WHAT TO PRODUCE: Exact copies of the lines below, from the one with "The image size is (1456, 824)." up to and including the one with "Given: Select the list icon beside 订单评价管理", are what this calls for; leave out pictures.

DATA SHOWN:
+++

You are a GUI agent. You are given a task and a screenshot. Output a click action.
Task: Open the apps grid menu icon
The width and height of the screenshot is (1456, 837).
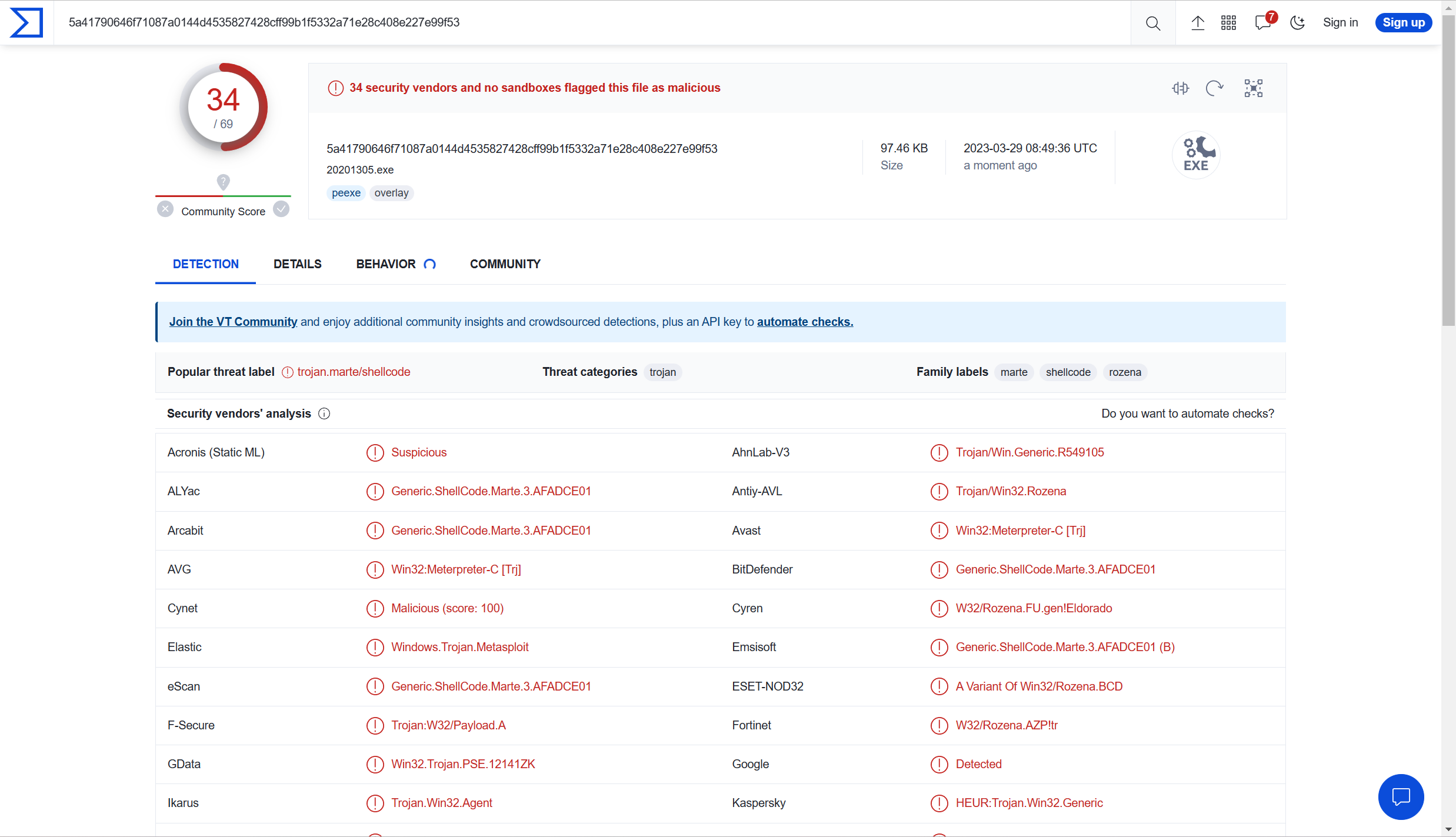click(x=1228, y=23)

+++

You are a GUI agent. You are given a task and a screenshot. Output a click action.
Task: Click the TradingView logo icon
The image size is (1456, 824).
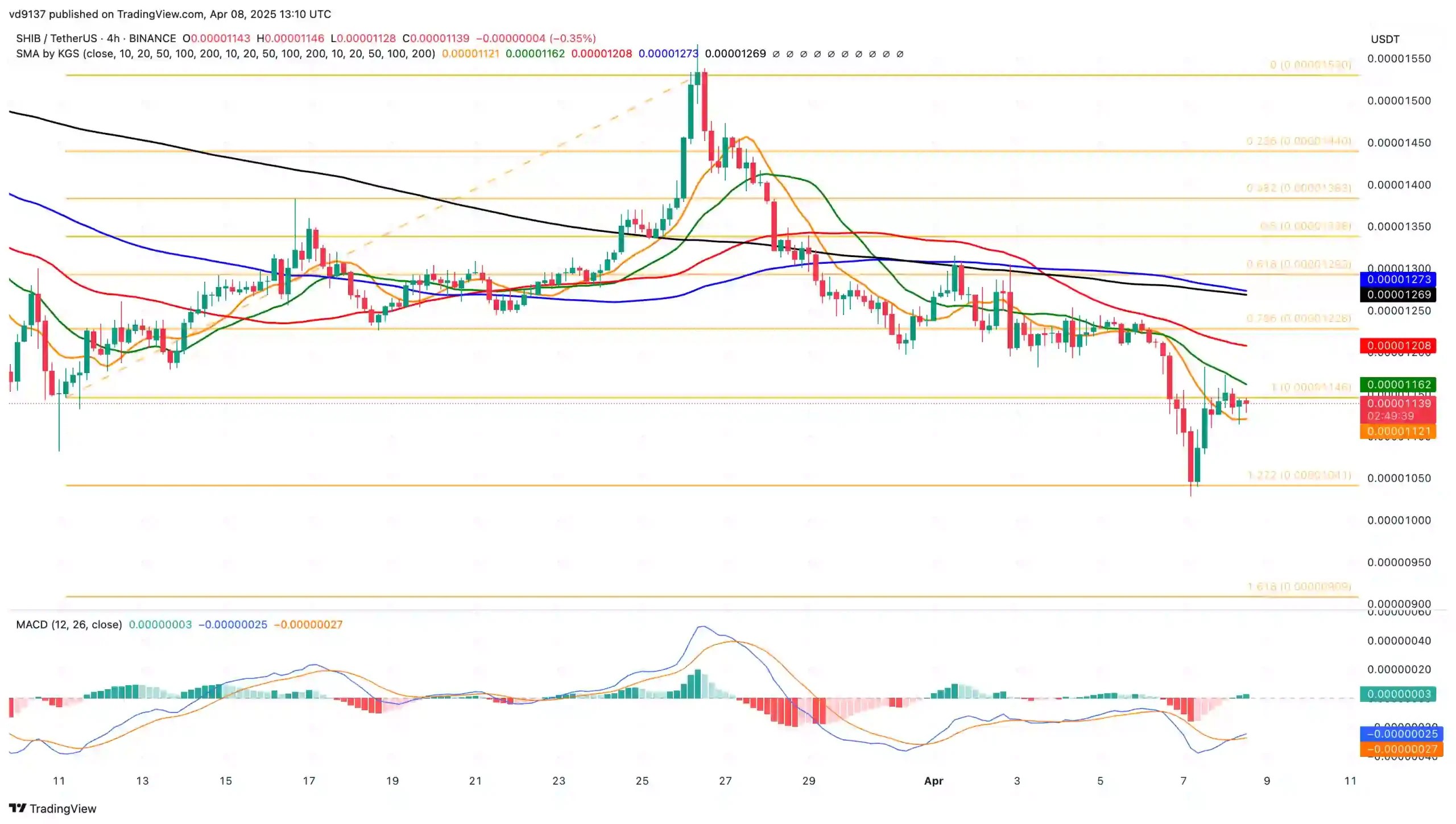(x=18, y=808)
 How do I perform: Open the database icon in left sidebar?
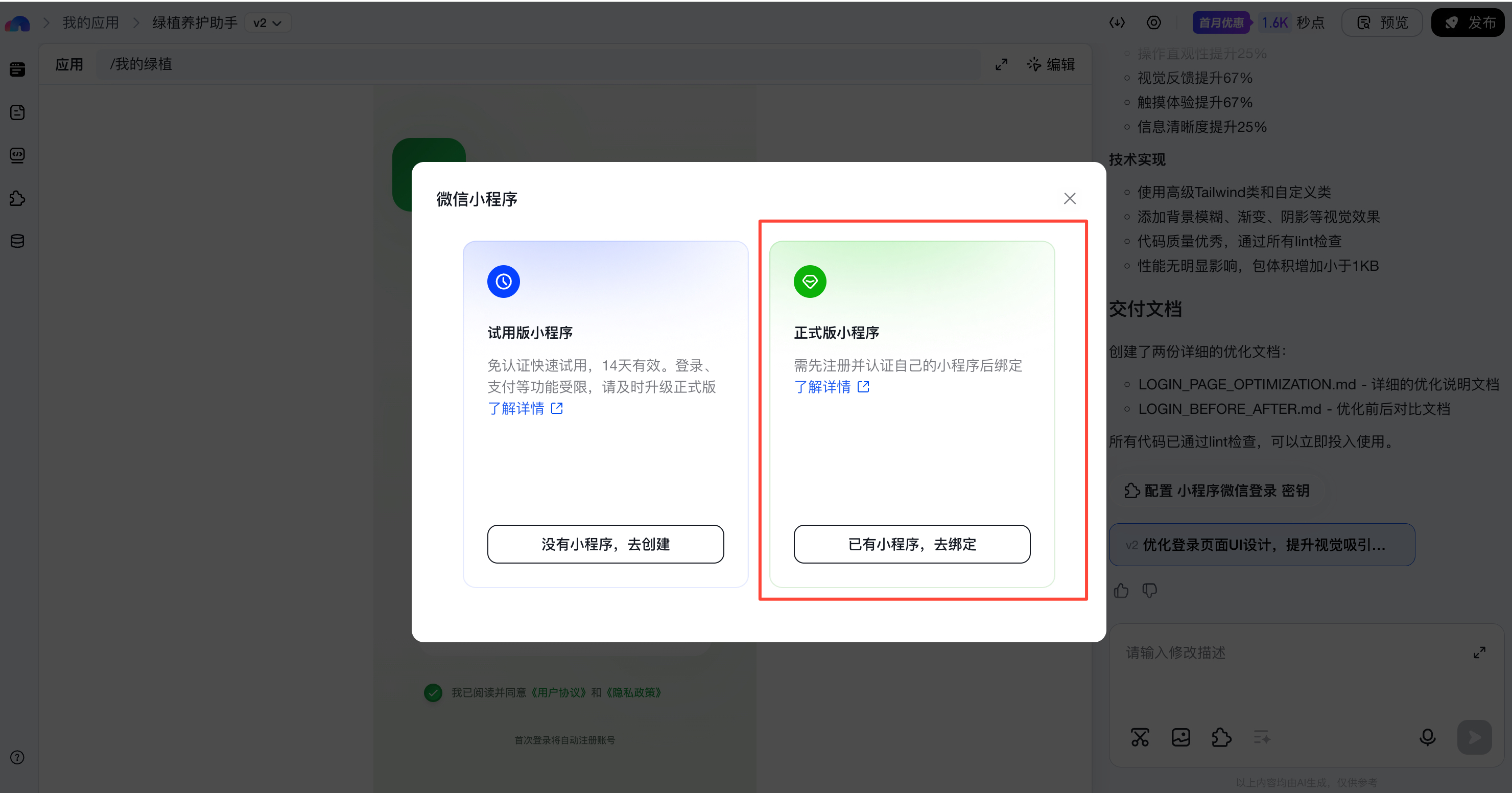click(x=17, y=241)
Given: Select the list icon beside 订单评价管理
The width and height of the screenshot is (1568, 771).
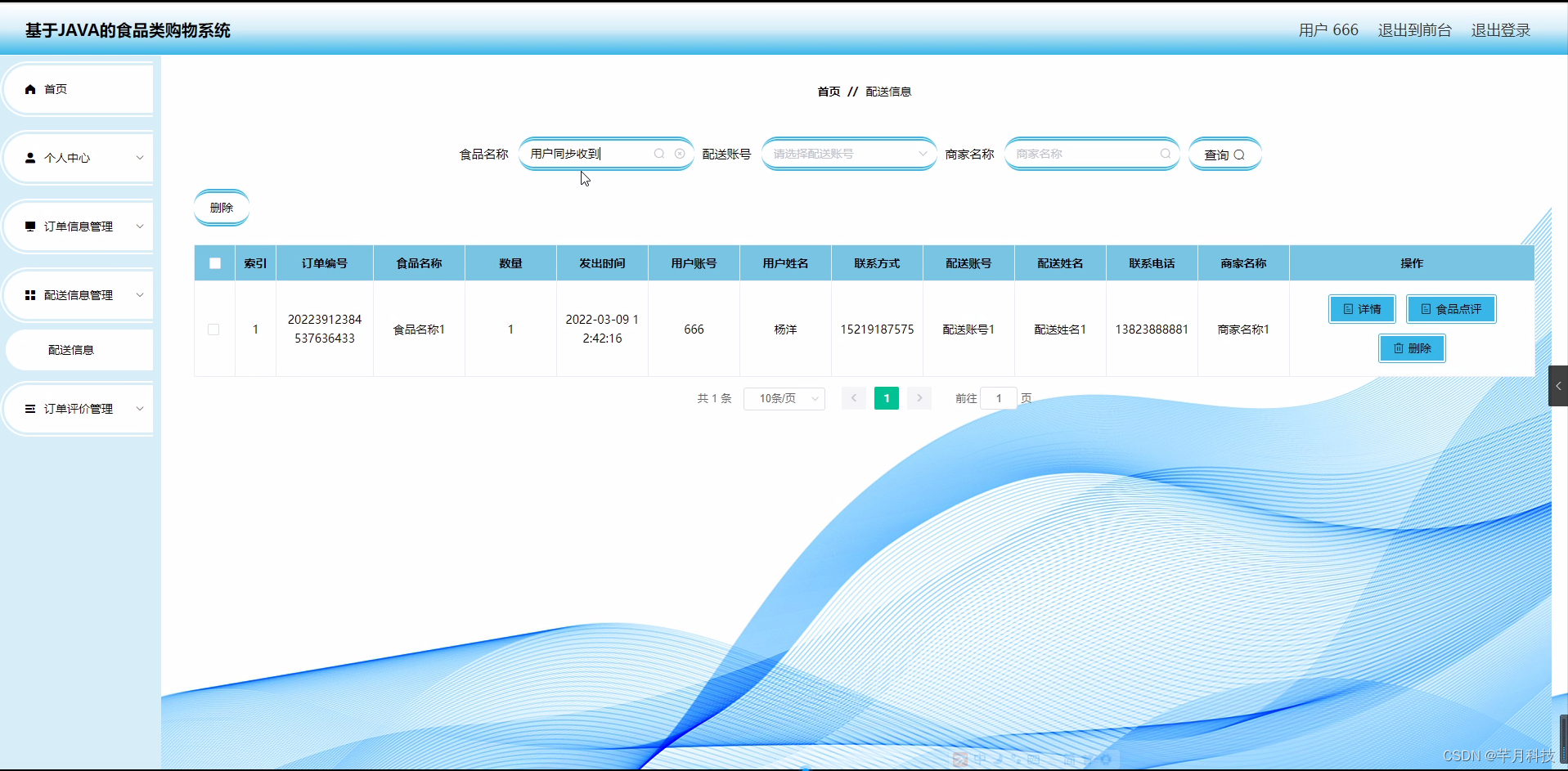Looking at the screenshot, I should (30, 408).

+++

TASK OUTPUT:
The image size is (1456, 824).
(x=18, y=808)
 How do I perform: Open the database icon in left sidebar?
click(x=17, y=241)
Given: Select the list icon beside 订单评价管理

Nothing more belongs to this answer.